It described how, while some of the newer medications are making a difference, they are often less effective because they are not used until well after the onset of the disease. Professor Kandel noted that with earlier detection the ability to help the victims of the disease could be significantly higher. He suggested that these medications really did little to cure the disease, but, caught early enough, they can slow the symptomatic progression of the disease so significantly that lifestyles are improved in a dramatic way.
Professor Kandel has also explored the biological differences between “ordinary” age-related memory loss and Alzheimer’s Disease. Years ago, Kandel had another hunch — that age-related memory loss was not just early-stage Alzheimer’s, as many neuroscientists believed, but an altogether separate disease. After all, not everyone gets Alzheimer’s, but “practically everyone,” says Kandel, loses some aspects of memory as they get older. And MRI images of patients with age-related memory loss have revealed defects in a brain region different from those of the early-stage Alzheimer’s patients.
Kandel also knew mice didn’t get Alzheimer’s. He wondered if they got age-related memory loss. If they did, that would be another sign the disorders were different. His lab soon demonstrated that mice, which typically have a two-year lifespan, do exhibit a significant decrease in memory at twelve months.
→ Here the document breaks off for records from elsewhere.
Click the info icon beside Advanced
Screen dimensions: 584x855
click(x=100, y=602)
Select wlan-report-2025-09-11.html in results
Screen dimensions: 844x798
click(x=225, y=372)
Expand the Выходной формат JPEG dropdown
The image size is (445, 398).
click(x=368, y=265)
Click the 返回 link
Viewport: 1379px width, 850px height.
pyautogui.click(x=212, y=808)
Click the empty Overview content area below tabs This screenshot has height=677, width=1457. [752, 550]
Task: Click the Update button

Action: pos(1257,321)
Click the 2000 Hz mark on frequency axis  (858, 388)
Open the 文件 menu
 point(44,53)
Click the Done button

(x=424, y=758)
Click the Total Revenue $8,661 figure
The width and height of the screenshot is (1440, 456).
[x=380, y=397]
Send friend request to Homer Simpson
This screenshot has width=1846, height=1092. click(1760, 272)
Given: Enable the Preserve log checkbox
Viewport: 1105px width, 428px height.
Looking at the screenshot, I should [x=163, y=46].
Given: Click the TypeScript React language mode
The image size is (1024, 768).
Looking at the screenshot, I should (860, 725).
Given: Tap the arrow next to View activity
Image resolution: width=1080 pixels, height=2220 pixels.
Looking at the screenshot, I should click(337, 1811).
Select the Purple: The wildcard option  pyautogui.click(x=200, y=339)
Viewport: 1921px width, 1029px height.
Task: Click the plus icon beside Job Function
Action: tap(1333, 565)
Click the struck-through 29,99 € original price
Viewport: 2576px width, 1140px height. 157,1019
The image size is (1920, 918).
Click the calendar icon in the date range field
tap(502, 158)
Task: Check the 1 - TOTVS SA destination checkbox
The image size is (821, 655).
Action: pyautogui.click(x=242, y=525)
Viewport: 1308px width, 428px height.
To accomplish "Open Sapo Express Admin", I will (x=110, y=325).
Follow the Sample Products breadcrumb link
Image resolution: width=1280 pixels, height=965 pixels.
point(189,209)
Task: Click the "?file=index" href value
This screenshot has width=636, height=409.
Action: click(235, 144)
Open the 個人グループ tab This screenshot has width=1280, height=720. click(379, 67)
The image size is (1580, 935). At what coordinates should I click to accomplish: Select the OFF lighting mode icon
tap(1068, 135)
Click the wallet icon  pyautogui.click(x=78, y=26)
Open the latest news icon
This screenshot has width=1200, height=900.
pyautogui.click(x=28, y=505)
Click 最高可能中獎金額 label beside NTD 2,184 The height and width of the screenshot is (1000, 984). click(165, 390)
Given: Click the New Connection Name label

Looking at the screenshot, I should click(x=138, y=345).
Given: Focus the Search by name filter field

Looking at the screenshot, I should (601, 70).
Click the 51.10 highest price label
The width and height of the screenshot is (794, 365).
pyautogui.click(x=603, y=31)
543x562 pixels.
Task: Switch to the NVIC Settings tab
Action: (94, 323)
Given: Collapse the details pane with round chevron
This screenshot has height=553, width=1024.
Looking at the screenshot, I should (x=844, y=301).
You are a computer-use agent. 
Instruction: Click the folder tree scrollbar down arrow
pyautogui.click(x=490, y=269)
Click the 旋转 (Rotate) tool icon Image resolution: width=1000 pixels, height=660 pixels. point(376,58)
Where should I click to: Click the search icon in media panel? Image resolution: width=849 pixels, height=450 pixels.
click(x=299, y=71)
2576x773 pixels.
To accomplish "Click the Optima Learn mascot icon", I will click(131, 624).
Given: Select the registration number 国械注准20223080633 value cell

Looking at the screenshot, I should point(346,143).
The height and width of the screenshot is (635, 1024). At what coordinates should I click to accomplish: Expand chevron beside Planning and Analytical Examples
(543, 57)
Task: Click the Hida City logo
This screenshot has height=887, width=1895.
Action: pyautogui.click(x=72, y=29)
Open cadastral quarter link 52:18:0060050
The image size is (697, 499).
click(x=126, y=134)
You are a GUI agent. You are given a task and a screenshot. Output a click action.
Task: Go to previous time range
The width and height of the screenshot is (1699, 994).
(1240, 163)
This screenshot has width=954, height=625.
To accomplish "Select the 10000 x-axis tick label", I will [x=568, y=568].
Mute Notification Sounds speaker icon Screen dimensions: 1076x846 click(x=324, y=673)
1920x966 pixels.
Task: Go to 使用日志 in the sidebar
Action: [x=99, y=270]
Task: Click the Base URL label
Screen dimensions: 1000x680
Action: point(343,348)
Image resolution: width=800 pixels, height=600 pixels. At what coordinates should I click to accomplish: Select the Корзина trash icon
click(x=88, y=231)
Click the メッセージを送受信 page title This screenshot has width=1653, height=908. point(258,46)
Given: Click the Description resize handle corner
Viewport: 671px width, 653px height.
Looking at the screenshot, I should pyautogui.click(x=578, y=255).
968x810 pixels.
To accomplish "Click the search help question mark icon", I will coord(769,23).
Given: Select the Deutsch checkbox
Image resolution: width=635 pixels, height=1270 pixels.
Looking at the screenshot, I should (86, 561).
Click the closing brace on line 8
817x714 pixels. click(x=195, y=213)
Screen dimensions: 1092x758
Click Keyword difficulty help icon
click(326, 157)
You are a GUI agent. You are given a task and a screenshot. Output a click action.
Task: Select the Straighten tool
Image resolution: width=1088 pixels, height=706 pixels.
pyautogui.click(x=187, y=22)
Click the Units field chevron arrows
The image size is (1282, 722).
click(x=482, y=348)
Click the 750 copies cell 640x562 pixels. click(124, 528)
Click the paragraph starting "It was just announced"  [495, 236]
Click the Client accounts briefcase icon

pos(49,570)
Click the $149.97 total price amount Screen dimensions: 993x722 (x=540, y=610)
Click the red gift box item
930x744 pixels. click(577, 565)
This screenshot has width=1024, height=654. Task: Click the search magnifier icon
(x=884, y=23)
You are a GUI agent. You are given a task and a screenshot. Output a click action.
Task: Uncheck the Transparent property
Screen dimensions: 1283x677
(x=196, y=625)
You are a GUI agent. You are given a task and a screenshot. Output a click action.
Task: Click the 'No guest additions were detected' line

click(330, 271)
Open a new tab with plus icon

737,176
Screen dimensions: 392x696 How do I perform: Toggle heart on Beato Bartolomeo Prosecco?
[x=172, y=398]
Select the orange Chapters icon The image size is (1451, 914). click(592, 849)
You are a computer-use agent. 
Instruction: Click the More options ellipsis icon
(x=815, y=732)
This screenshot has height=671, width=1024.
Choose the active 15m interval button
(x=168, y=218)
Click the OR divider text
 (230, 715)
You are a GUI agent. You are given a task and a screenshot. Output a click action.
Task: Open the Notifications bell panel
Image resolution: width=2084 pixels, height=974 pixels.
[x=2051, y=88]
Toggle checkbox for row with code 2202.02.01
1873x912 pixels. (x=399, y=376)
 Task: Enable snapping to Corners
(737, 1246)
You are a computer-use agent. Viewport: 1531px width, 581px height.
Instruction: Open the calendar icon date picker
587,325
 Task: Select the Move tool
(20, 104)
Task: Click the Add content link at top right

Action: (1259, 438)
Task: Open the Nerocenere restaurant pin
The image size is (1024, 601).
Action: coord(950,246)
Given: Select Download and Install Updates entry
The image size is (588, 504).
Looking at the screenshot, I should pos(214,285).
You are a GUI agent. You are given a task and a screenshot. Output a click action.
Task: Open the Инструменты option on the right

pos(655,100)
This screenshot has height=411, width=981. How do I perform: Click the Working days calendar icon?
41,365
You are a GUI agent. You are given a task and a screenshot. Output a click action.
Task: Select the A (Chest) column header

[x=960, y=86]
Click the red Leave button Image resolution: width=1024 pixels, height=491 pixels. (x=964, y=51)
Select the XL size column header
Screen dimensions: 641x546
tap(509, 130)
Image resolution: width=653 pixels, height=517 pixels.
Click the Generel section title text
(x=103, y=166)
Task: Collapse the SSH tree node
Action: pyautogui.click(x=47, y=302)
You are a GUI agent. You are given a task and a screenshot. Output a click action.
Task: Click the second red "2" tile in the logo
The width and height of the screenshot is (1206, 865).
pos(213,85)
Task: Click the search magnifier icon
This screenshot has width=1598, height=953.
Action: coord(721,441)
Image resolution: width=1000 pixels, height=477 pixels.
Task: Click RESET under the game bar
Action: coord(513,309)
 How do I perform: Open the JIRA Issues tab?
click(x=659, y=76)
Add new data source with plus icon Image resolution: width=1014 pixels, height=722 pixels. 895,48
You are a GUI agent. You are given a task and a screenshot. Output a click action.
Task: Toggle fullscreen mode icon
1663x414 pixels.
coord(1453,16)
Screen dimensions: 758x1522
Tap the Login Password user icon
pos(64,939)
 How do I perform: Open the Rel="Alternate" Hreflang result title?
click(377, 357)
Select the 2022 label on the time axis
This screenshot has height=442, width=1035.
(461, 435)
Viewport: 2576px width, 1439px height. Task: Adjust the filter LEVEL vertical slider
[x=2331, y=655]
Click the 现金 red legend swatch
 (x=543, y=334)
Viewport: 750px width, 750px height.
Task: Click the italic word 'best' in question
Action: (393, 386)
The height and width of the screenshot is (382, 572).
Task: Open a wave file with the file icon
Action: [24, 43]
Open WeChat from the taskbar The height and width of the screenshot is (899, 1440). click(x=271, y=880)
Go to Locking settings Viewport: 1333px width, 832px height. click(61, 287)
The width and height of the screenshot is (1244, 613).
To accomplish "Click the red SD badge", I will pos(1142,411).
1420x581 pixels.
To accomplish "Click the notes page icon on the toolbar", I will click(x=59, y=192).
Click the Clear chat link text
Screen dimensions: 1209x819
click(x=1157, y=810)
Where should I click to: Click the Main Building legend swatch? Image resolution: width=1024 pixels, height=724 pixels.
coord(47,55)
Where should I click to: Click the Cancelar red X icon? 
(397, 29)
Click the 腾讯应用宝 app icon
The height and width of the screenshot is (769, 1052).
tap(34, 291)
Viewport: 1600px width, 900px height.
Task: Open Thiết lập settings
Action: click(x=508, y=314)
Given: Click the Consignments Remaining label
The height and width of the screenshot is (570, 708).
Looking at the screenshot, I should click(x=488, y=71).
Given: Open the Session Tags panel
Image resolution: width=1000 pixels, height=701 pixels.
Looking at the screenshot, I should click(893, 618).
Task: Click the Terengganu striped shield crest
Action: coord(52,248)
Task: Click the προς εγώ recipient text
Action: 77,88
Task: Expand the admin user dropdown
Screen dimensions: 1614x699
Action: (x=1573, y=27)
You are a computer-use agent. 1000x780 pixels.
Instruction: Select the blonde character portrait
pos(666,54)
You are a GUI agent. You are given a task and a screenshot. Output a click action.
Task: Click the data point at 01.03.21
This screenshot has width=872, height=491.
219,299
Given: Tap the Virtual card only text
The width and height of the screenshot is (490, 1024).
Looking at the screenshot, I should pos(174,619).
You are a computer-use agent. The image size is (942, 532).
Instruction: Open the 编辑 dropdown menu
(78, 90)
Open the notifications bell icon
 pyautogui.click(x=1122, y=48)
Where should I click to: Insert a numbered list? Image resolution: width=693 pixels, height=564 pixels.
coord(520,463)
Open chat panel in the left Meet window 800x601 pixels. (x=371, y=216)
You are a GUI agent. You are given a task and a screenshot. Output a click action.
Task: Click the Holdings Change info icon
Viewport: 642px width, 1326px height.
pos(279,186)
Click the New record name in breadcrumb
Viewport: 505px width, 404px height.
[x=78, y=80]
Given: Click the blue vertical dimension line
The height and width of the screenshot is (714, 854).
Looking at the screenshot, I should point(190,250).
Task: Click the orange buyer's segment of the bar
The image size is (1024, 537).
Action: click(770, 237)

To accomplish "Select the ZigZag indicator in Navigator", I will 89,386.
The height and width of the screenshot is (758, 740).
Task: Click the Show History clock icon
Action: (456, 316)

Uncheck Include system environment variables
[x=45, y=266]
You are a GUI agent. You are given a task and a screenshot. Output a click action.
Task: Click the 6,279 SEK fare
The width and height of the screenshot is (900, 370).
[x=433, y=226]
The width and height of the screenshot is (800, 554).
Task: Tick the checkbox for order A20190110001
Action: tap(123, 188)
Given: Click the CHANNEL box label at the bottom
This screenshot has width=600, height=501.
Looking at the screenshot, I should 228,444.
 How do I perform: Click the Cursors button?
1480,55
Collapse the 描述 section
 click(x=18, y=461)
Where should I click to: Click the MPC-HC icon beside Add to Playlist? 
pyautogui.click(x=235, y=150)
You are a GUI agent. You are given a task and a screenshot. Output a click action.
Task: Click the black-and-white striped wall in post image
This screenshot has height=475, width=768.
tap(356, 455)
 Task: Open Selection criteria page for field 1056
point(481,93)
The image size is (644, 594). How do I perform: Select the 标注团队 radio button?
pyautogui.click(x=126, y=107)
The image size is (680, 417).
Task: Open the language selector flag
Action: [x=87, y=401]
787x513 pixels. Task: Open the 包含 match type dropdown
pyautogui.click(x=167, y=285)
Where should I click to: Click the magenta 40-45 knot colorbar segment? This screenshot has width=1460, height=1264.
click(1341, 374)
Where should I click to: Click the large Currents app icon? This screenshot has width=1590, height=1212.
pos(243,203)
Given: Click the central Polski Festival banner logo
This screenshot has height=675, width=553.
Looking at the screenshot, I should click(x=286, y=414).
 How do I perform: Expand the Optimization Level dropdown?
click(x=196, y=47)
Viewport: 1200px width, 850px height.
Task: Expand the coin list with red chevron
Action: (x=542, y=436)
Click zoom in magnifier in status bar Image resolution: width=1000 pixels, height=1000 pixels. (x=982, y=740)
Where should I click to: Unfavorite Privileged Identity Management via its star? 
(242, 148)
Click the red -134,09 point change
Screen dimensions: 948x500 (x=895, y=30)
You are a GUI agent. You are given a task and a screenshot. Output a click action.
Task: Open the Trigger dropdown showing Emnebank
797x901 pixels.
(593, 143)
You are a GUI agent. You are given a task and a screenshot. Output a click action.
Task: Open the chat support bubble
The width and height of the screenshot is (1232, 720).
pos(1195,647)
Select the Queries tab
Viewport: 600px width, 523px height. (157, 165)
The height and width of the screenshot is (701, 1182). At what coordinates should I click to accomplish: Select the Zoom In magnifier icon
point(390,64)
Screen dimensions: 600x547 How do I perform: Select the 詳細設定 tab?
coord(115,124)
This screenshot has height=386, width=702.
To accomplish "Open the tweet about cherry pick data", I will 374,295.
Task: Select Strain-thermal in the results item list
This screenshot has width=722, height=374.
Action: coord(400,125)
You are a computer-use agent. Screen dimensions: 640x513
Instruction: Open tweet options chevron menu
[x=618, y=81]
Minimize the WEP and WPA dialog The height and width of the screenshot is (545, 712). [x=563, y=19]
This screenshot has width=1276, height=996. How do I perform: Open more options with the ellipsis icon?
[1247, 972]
With that revelation, Kandel and others deduced Alzheimer’s and age-related memory loss are distinct, unconnected diseases. Kandel’s lab discovered that RbAp48 — a protein abundant in mice and men — was a central chemical cog in regulating memory loss. A deficit of RbAp48 apparently accelerates the decline. Knocking out RbAp48, even in a young mouse brain, produces age-related memory loss. But restoring RbAp48 to an old mouse brain reverses it.
Now what may be the eureka moment — this from Gerard Karsenty, chairman of CUMC’s department of genetics and development: bones release a hormone called osteocalcin. And Kandel later found that osteocalcin, upon release, increases the level of RbAp48. So give osteocalcin to an old mouse, and boom! Age-related memory loss goes away.
The same may prove true in humans. A pill or injectable could work, says Kandel: “Osteocalcin in a form people can take is something very doable and not very far away.” In less than a decade, age-related memory loss might be treatable. “This,” he says, “is the hope.”